_Supplied material_.
——————
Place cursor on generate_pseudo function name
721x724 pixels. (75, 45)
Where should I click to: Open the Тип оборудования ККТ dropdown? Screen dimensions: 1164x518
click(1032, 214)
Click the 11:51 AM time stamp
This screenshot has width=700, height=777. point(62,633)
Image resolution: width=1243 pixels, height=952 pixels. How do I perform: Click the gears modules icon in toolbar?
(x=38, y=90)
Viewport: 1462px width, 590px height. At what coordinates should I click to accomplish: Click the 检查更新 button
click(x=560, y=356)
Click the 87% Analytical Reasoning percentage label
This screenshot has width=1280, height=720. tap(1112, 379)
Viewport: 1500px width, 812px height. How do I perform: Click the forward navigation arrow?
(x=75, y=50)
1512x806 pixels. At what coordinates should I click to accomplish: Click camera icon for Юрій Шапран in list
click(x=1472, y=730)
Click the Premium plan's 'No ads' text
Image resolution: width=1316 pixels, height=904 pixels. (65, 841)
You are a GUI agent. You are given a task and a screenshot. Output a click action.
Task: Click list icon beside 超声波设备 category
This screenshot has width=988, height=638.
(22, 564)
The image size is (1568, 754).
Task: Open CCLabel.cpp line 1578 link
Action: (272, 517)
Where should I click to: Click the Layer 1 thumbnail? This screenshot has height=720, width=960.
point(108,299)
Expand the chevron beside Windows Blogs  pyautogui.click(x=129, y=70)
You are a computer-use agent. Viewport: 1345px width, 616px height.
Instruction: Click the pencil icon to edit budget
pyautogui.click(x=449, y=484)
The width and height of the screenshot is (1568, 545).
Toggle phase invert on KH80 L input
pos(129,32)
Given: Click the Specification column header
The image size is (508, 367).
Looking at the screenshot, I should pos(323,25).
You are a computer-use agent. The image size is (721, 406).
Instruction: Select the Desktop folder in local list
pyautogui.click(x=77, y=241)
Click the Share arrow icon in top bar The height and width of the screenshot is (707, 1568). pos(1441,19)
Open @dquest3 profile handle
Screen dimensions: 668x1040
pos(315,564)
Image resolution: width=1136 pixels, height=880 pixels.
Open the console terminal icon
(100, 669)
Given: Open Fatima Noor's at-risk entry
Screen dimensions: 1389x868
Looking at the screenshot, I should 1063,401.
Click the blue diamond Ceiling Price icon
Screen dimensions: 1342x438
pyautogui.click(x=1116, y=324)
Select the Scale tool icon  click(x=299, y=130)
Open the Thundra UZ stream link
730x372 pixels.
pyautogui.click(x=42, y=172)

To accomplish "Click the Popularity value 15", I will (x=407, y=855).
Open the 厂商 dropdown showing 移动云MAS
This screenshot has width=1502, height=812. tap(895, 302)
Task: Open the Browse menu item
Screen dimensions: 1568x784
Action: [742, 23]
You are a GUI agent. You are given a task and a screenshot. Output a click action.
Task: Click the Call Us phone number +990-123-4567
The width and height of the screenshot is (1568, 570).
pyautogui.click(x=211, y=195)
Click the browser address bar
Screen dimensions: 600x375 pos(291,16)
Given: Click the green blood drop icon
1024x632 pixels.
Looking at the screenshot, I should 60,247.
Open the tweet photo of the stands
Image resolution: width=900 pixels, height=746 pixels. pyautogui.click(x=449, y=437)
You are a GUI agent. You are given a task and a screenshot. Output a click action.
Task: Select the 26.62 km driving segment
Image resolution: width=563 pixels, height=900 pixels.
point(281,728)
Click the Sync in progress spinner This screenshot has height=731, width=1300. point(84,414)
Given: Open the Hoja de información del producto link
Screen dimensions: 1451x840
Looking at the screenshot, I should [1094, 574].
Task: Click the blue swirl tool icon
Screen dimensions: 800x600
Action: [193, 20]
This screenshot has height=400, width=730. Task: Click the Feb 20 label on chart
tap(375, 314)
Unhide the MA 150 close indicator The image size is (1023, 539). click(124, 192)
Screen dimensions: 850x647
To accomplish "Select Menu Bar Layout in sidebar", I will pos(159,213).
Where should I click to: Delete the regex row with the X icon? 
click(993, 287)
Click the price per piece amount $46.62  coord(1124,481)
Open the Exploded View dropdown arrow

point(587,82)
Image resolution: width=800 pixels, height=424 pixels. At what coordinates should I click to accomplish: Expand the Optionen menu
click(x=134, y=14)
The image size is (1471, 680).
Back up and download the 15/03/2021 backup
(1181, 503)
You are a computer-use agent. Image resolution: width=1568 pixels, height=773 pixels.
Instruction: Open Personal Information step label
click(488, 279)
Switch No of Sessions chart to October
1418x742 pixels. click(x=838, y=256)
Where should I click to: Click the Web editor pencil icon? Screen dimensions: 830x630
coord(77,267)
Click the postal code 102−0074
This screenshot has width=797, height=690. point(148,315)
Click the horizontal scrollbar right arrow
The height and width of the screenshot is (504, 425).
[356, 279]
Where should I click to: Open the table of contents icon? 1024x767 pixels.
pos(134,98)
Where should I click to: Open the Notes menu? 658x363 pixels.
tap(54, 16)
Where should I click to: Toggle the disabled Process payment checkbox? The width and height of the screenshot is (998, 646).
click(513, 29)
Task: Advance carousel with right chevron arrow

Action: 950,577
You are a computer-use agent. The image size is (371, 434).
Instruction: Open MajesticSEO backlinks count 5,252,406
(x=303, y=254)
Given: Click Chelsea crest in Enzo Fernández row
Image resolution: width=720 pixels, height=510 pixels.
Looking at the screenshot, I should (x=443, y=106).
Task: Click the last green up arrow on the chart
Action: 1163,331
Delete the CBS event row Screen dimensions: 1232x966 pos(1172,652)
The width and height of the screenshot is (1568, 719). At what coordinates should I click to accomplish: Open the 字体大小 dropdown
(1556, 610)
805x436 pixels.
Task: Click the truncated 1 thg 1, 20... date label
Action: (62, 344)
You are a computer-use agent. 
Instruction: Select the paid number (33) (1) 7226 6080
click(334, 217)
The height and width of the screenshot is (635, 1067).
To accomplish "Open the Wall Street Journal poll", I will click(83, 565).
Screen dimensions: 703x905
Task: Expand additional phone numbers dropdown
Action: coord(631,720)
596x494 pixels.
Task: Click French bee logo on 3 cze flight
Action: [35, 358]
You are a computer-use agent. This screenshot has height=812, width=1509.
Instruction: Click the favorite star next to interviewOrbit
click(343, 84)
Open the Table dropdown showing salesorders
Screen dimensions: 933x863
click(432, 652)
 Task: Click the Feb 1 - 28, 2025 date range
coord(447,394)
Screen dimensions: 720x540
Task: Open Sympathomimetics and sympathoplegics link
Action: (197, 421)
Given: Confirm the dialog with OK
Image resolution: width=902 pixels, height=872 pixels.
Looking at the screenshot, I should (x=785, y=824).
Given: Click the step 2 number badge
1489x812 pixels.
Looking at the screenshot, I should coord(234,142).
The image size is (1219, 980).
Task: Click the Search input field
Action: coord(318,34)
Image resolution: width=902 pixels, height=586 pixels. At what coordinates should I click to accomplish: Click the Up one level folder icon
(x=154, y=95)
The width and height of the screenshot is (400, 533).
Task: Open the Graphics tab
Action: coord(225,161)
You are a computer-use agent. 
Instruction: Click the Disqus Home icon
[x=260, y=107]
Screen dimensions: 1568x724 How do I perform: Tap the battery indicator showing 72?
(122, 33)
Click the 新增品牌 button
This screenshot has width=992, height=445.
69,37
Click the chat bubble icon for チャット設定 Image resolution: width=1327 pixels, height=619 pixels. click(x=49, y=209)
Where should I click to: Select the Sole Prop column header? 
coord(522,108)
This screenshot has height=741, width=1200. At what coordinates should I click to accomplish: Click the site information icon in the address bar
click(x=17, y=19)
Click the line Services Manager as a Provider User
——————
_What you are asked to do_. All of the data above needs to be given again exactly.

_Task result_.
Place cursor on generate_pseudo function name
721x724 pixels. (75, 45)
Where should I click to: Open the Тип оборудования ККТ dropdown? Screen dimensions: 1164x518
click(1032, 214)
Click the 11:51 AM time stamp
This screenshot has width=700, height=777. point(62,633)
Image resolution: width=1243 pixels, height=952 pixels. How do I perform: Click the gears modules icon in toolbar?
(x=38, y=90)
Viewport: 1462px width, 590px height. At what coordinates should I click to accomplish: Click the 检查更新 button
click(x=560, y=356)
Click the 87% Analytical Reasoning percentage label
This screenshot has width=1280, height=720. tap(1112, 379)
Viewport: 1500px width, 812px height. How do I perform: Click the forward navigation arrow?
(x=75, y=50)
1512x806 pixels. At what coordinates should I click to accomplish: Click camera icon for Юрій Шапран in list
click(x=1472, y=730)
Click the Premium plan's 'No ads' text
Image resolution: width=1316 pixels, height=904 pixels. (65, 841)
You are a GUI agent. You are given a task and a screenshot. Output a click action.
Task: Click list icon beside 超声波设备 category
This screenshot has width=988, height=638.
(22, 564)
The image size is (1568, 754).
Task: Open CCLabel.cpp line 1578 link
Action: (272, 517)
Where should I click to: Click the Layer 1 thumbnail? This screenshot has height=720, width=960.
point(108,299)
Expand the chevron beside Windows Blogs  pyautogui.click(x=129, y=70)
You are a computer-use agent. Viewport: 1345px width, 616px height.
Instruction: Click the pencil icon to edit budget
pyautogui.click(x=449, y=484)
The width and height of the screenshot is (1568, 545).
Toggle phase invert on KH80 L input
pos(129,32)
Given: Click the Specification column header
The image size is (508, 367).
Looking at the screenshot, I should pos(323,25).
You are a computer-use agent. The image size is (721, 406).
Instruction: Select the Desktop folder in local list
pyautogui.click(x=77, y=241)
Click the Share arrow icon in top bar The height and width of the screenshot is (707, 1568). pos(1441,19)
Open @dquest3 profile handle
Screen dimensions: 668x1040
pos(315,564)
Image resolution: width=1136 pixels, height=880 pixels.
Open the console terminal icon
(100, 669)
Given: Open Fatima Noor's at-risk entry
Screen dimensions: 1389x868
Looking at the screenshot, I should 1063,401.
Click the blue diamond Ceiling Price icon
Screen dimensions: 1342x438
pyautogui.click(x=1116, y=324)
Select the Scale tool icon  click(x=299, y=130)
Open the Thundra UZ stream link
730x372 pixels.
pyautogui.click(x=42, y=172)

To accomplish "Click the Popularity value 15", I will (x=407, y=855).
Open the 厂商 dropdown showing 移动云MAS
This screenshot has width=1502, height=812. tap(895, 302)
Task: Open the Browse menu item
Screen dimensions: 1568x784
Action: [742, 23]
You are a GUI agent. You are given a task and a screenshot. Output a click action.
Task: Click the Call Us phone number +990-123-4567
The width and height of the screenshot is (1568, 570).
pyautogui.click(x=211, y=195)
Click the browser address bar
Screen dimensions: 600x375 pos(291,16)
Given: Click the green blood drop icon
1024x632 pixels.
Looking at the screenshot, I should 60,247.
Open the tweet photo of the stands
Image resolution: width=900 pixels, height=746 pixels. pyautogui.click(x=449, y=437)
You are a GUI agent. You are given a task and a screenshot. Output a click action.
Task: Select the 26.62 km driving segment
Image resolution: width=563 pixels, height=900 pixels.
point(281,728)
Click the Sync in progress spinner This screenshot has height=731, width=1300. point(84,414)
Given: Open the Hoja de información del producto link
Screen dimensions: 1451x840
Looking at the screenshot, I should [1094, 574].
Task: Click the blue swirl tool icon
Screen dimensions: 800x600
Action: [193, 20]
This screenshot has height=400, width=730. Task: Click the Feb 20 label on chart
tap(375, 314)
Unhide the MA 150 close indicator The image size is (1023, 539). click(124, 192)
Screen dimensions: 850x647
To accomplish "Select Menu Bar Layout in sidebar", I will pos(159,213).
Where should I click to: Delete the regex row with the X icon? 
click(993, 287)
Click the price per piece amount $46.62  coord(1124,481)
Open the Exploded View dropdown arrow

point(587,82)
Image resolution: width=800 pixels, height=424 pixels. At what coordinates should I click to accomplish: Expand the Optionen menu
click(x=134, y=14)
The image size is (1471, 680).
Back up and download the 15/03/2021 backup
(1181, 503)
You are a computer-use agent. Image resolution: width=1568 pixels, height=773 pixels.
Instruction: Open Personal Information step label
click(488, 279)
Switch No of Sessions chart to October
1418x742 pixels. click(x=838, y=256)
Where should I click to: Click the Web editor pencil icon? Screen dimensions: 830x630
coord(77,267)
Click the postal code 102−0074
This screenshot has width=797, height=690. point(148,315)
Click the horizontal scrollbar right arrow
The height and width of the screenshot is (504, 425).
[356, 279]
Where should I click to: Open the table of contents icon? 1024x767 pixels.
pos(134,98)
Where should I click to: Open the Notes menu? 658x363 pixels.
tap(54, 16)
Where should I click to: Toggle the disabled Process payment checkbox? The width and height of the screenshot is (998, 646).
click(513, 29)
Task: Advance carousel with right chevron arrow

Action: 950,577
You are a computer-use agent. The image size is (371, 434).
Instruction: Open MajesticSEO backlinks count 5,252,406
(x=303, y=254)
Given: Click Chelsea crest in Enzo Fernández row
Image resolution: width=720 pixels, height=510 pixels.
Looking at the screenshot, I should (x=443, y=106).
Task: Click the last green up arrow on the chart
Action: 1163,331
Delete the CBS event row Screen dimensions: 1232x966 pos(1172,652)
The width and height of the screenshot is (1568, 719). At what coordinates should I click to accomplish: Open the 字体大小 dropdown
(1556, 610)
805x436 pixels.
Task: Click the truncated 1 thg 1, 20... date label
Action: (62, 344)
You are a computer-use agent. 
Instruction: Select the paid number (33) (1) 7226 6080
click(334, 217)
The height and width of the screenshot is (635, 1067).
To accomplish "Open the Wall Street Journal poll", I will click(83, 565).
Screen dimensions: 703x905
Task: Expand additional phone numbers dropdown
Action: coord(631,720)
596x494 pixels.
Task: Click French bee logo on 3 cze flight
Action: [35, 358]
You are a computer-use agent. This screenshot has height=812, width=1509.
Instruction: Click the favorite star next to interviewOrbit
click(343, 84)
Open the Table dropdown showing salesorders
Screen dimensions: 933x863
click(432, 652)
 Task: Click the Feb 1 - 28, 2025 date range
coord(447,394)
Screen dimensions: 720x540
Task: Open Sympathomimetics and sympathoplegics link
Action: (197, 421)
Given: Confirm the dialog with OK
Image resolution: width=902 pixels, height=872 pixels.
Looking at the screenshot, I should (x=785, y=824).
Given: Click the step 2 number badge
1489x812 pixels.
Looking at the screenshot, I should coord(234,142).
The image size is (1219, 980).
Task: Click the Search input field
Action: coord(318,34)
Image resolution: width=902 pixels, height=586 pixels. At what coordinates should I click to accomplish: Click the Up one level folder icon
(x=154, y=95)
The width and height of the screenshot is (400, 533).
Task: Open the Graphics tab
Action: coord(225,161)
You are a computer-use agent. 
Instruction: Click the Disqus Home icon
[x=260, y=107]
Screen dimensions: 1568x724 How do I perform: Tap the battery indicator showing 72?
(122, 33)
Click the 新增品牌 button
This screenshot has width=992, height=445.
69,37
Click the chat bubble icon for チャット設定 Image resolution: width=1327 pixels, height=619 pixels. click(x=49, y=209)
Where should I click to: Select the Sole Prop column header? 
coord(522,108)
This screenshot has height=741, width=1200. At what coordinates should I click to accomplish: Click the site information icon in the address bar
click(x=17, y=19)
Click the line Services Manager as a Provider User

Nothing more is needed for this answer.